Late gadolinium enhancement imaging with cardiovascular magnetic resonance (CMR) can accurately detect regional myocardial infarction or fibrosis [7]. However, this technology cannot identify diffuse myocardial fibrosis due to the absence of signal intensity differences between fibrosis and the normal myocardium [8]. CMR T1 mapping was recently shown to possibly be capable of overcoming this weakness through quantification of the T1 value and extracellular volume (ECV) within the myocardium as an imaging marker to assess the myocardial interstitial matrix [9]. Previous studies in diabetic patients and animals have indicated the presence of diffuse myocardial fibrosis based on histological evidence [10, 11]. Some studies also revealed that diabetic patients had lower post-contrast myocardial T1 values and greater ECVs, suggestive of extracellular interstitial expansion compared with healthy subjects, although the left ventricular volumes and ejection fractions were normal [12, 13]. However, another study observed no difference in the myocardial ECVs between diabetic patients and healthy controls [14]. Additionally, previous publications reported that abnormal myocardial T1 or ECV values were associated with diastolic dysfunction, systolic strain impairment, and metabolic disturbances [15, 16]. However, whether abnormal T1 and ECV values exist in asymptomatic preclinical diabetic cardiomyopathy patients and the associations of these values with cardiac functions and the involved clinical indices remain unclear.

Previous research using speckle tracking echocardiography (STE) has revealed myocardial systolic strain dysfunction in diabetic patients [1721]. However, whether global longitudinal, radial or circumferential strain is reduced in patients compared with healthy controls is controversial. For example, some studies have demonstrated that patients exhibit a lower global longitudinal strain than healthy subjects [18, 20]. Nevertheless, a large study reported that there was no difference in the longitudinal strain between patients without albuminuria and controls [21]. Additionally, the use of the STE method to assess myocardial strain has several limitations, including a lower signal-to-noise ratio, weak acoustic windows, and through-plane motion artifacts [22, 23]. Furthermore, CMR tissue-tracking technology can assess cardiac deformation parameters with post-processing for cine images, which have a higher signal-to-noise ratio, and utilizes routine cine images without requiring any additional scan time [22, 24]. Currently, the CMR tissue-tracking technique has been increasingly used for myocardial strain evaluation in different types of cardiomyopathy due to the simple application and rapid post-processing advantages of this method [23, 2527].

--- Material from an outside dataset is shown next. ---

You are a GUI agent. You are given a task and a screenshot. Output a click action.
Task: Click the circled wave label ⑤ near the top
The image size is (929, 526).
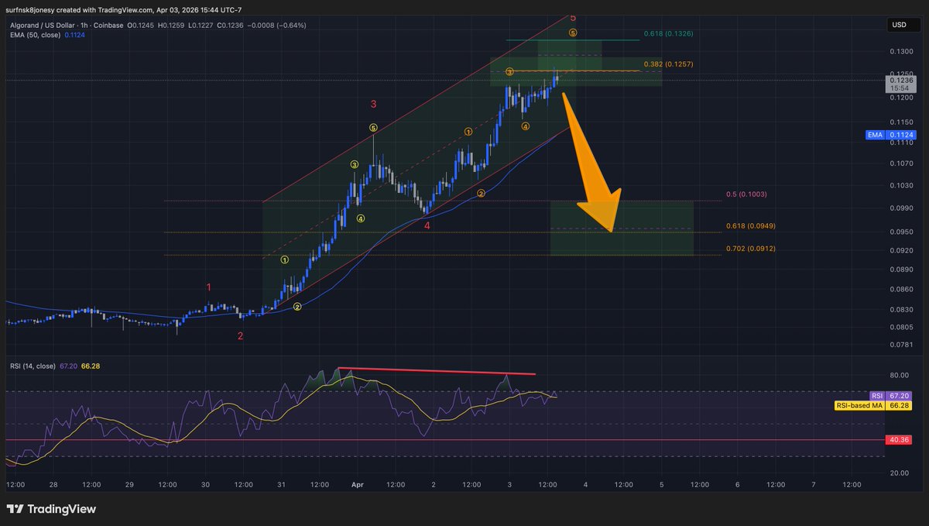pos(573,33)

Consequently, we used multiple advanced CMR technologies, including T1 mapping and tissue-tracking analysis, to compare the myocardial tissue characterization and strain alterations between patients with type 2 diabetes mellitus (T2DM) and healthy volunteers and to assess the contribution of related factors to early diabetic cardiomyopathy.

Methods

Study population

We prospectively recruited 50 patients with T2DM from the endocrine department of Wuhan Union Hospital and 32 healthy volunteers matched by age, sex and BMI from the community. The inclusion criteria for the T2DM patients were clinically confirmed subjects in accordance with the World Health Organization criteria [28] aged between 30 and 70 years with no history of heart disease (congenital heart disease, coronary artery disease, cardiomyopathy or valvular heart disease), no clinical manifestations presenting with chest pain, palpitation, or dyspnea and normal electrocardiogram findings. The inclusion criteria for the controls were an age > 30 years, no history of hypertension, hyperlipidemia, diabetes mellitus, or heart disease, a normal physical examination and normal electrocardiogram findings. The exclusion criteria included renal dysfunction (glomerular filtration rate < 30 mL/min), active pregnancy, contraindications for MRI (implanted metallic objects, such as a cardiac pacemaker, metal valve and insulin pump, or an allergy to contrast media), diabetes with poorly controlled hypertension and left ventricular hypertrophy (a left ventricular myocardial mass from CMR imaging indexed by a body surface area greater than 61 g/m2 for women or 81 g/m2 for men according to the definition proposed by Olivotto et al. [29]), and the presence of abnormal cardiac dimensions, global or regional left ventricular wall motion abnormalities, valvular stenosis or regurgitation or myocardial late gadolinium enhancement (LGE) during the MRI examination. This study was approved by the ethics committee of Tongji Medical College of Huazhong University of Science and Technology. All subjects who participated in this study signed written informed consent forms after receiving detailed information about the research.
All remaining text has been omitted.